### WORK ITEM
Retype each entry below, keeping every character the same.

[TASK MATERIAL Boundary: Start]

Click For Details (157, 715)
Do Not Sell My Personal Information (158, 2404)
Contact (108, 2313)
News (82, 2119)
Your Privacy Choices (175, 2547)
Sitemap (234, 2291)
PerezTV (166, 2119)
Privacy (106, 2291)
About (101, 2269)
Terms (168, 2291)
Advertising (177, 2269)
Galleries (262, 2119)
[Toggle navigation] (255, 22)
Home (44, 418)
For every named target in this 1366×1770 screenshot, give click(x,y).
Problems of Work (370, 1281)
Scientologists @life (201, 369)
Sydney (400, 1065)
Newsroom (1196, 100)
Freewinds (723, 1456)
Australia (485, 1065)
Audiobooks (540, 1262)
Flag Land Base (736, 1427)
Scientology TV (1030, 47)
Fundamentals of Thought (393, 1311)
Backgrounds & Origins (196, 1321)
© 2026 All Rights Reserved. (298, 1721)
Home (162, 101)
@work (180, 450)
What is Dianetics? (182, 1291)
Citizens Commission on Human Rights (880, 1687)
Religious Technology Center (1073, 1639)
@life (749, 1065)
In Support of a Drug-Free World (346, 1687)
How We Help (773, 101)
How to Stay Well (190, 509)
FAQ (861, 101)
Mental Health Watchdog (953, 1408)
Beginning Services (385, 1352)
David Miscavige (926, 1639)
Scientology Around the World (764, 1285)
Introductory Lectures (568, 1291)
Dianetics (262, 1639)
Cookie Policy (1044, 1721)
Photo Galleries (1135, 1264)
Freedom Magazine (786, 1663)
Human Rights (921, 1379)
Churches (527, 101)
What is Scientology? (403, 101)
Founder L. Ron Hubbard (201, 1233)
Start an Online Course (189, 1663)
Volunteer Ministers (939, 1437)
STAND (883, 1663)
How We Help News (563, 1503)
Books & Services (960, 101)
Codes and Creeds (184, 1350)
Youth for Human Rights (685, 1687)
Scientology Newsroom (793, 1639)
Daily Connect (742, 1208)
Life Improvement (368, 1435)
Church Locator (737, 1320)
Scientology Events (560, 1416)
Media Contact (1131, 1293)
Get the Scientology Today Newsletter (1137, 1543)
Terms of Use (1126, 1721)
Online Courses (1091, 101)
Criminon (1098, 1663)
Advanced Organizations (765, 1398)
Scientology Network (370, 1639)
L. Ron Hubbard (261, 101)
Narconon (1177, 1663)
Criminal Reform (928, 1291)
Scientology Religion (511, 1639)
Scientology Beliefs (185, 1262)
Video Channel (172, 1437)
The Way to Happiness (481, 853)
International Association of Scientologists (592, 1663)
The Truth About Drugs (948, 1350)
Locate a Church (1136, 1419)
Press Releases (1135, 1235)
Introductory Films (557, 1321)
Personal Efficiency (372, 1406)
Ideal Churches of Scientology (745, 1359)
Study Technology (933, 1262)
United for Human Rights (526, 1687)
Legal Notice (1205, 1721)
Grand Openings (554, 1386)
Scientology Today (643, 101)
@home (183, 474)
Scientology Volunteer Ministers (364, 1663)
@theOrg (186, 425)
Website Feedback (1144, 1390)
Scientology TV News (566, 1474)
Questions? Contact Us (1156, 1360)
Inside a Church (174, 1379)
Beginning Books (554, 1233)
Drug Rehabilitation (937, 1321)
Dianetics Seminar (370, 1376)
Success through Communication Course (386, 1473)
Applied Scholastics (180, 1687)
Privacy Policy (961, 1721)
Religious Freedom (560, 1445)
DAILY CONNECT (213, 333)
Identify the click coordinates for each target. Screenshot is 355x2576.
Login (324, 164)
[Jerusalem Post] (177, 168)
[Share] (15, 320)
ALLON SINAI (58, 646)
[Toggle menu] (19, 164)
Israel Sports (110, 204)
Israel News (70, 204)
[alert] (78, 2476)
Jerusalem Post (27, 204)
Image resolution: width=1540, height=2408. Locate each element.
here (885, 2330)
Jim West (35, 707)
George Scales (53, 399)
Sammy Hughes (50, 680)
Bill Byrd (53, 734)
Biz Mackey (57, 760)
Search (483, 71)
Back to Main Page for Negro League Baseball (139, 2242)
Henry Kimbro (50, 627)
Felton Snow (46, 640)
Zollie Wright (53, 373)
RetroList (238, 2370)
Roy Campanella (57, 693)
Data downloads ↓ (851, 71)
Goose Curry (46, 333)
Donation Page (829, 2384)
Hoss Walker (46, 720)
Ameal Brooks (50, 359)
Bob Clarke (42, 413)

[TASK MATERIAL Boundary: End]

### RESULT OF THE TASK
Click For Details (157, 715)
Do Not Sell My Personal Information (158, 2404)
Contact (108, 2313)
News (82, 2119)
Your Privacy Choices (175, 2547)
Sitemap (234, 2291)
PerezTV (166, 2119)
Privacy (106, 2291)
About (101, 2269)
Terms (168, 2291)
Advertising (177, 2269)
Galleries (262, 2119)
[Toggle navigation] (255, 22)
Home (44, 418)
For every named target in this 1366×1770 screenshot, give click(x,y).
Problems of Work (370, 1281)
Scientologists @life (201, 369)
Sydney (400, 1065)
Newsroom (1196, 100)
Freewinds (723, 1456)
Australia (485, 1065)
Audiobooks (540, 1262)
Flag Land Base (736, 1427)
Scientology TV (1030, 47)
Fundamentals of Thought (393, 1311)
Backgrounds & Origins (196, 1321)
© 2026 All Rights Reserved. (298, 1721)
Home (162, 101)
@work (180, 450)
What is Dianetics? (182, 1291)
Citizens Commission on Human Rights (880, 1687)
Religious Technology Center (1073, 1639)
@life (749, 1065)
In Support of a Drug-Free World (346, 1687)
How We Help (773, 101)
How to Stay Well (190, 509)
FAQ (861, 101)
Mental Health Watchdog (953, 1408)
Beginning Services (385, 1352)
David Miscavige (926, 1639)
Scientology Around the World (764, 1285)
Introductory Lectures (568, 1291)
Dianetics (262, 1639)
Cookie Policy (1044, 1721)
Photo Galleries (1135, 1264)
Freedom Magazine (786, 1663)
Human Rights (921, 1379)
Churches (527, 101)
What is Scientology? (403, 101)
Founder L. Ron Hubbard (201, 1233)
Start an Online Course (189, 1663)
Volunteer Ministers (939, 1437)
STAND (883, 1663)
How We Help News (563, 1503)
Books & Services (960, 101)
Codes and Creeds (184, 1350)
Youth for Human Rights (685, 1687)
Scientology Newsroom (793, 1639)
Daily Connect (742, 1208)
Life Improvement (368, 1435)
Church Locator (737, 1320)
Scientology Events (560, 1416)
Media Contact (1131, 1293)
Get the Scientology Today Newsletter (1137, 1543)
Terms of Use (1126, 1721)
Online Courses (1091, 101)
Criminon (1098, 1663)
Advanced Organizations (765, 1398)
Scientology Network (370, 1639)
L. Ron Hubbard (261, 101)
Narconon (1177, 1663)
Criminal Reform (928, 1291)
Scientology Religion (511, 1639)
Scientology Beliefs (185, 1262)
Video Channel (172, 1437)
The Way to Happiness (481, 853)
International Association of Scientologists (592, 1663)
The Truth About Drugs (948, 1350)
Locate a Church (1136, 1419)
Press Releases (1135, 1235)
Introductory Films (557, 1321)
Personal Efficiency (372, 1406)
Ideal Churches of Scientology (745, 1359)
Study Technology (933, 1262)
United for Human Rights (526, 1687)
Legal Notice (1205, 1721)
Grand Openings (554, 1386)
Scientology Today (643, 101)
@home (183, 474)
Scientology Volunteer Ministers (364, 1663)
@theOrg (186, 425)
Website Feedback (1144, 1390)
Scientology TV News (566, 1474)
Questions? Contact Us (1156, 1360)
Inside a Church (174, 1379)
Beginning Books (554, 1233)
Drug Rehabilitation (937, 1321)
Dianetics Seminar (370, 1376)
Success through Communication Course (386, 1473)
Applied Scholastics (180, 1687)
Privacy Policy (961, 1721)
Religious Freedom (560, 1445)
DAILY CONNECT (213, 333)
Identify the click coordinates for each target. Screenshot is 355x2576.
Login (324, 164)
[Jerusalem Post] (177, 168)
[Share] (15, 320)
ALLON SINAI (58, 646)
[Toggle menu] (19, 164)
Israel Sports (110, 204)
Israel News (70, 204)
[alert] (78, 2476)
Jerusalem Post (27, 204)
Image resolution: width=1540, height=2408. Locate each element.
here (885, 2330)
Jim West (35, 707)
George Scales (53, 399)
Sammy Hughes (50, 680)
Bill Byrd (53, 734)
Biz Mackey (57, 760)
Search (483, 71)
Back to Main Page for Negro League Baseball (139, 2242)
Henry Kimbro (50, 627)
Felton Snow (46, 640)
Zollie Wright (53, 373)
RetroList (238, 2370)
Roy Campanella (57, 693)
Data downloads ↓ (851, 71)
Goose Curry (46, 333)
Donation Page (829, 2384)
Hoss Walker (46, 720)
Ameal Brooks (50, 359)
Bob Clarke (42, 413)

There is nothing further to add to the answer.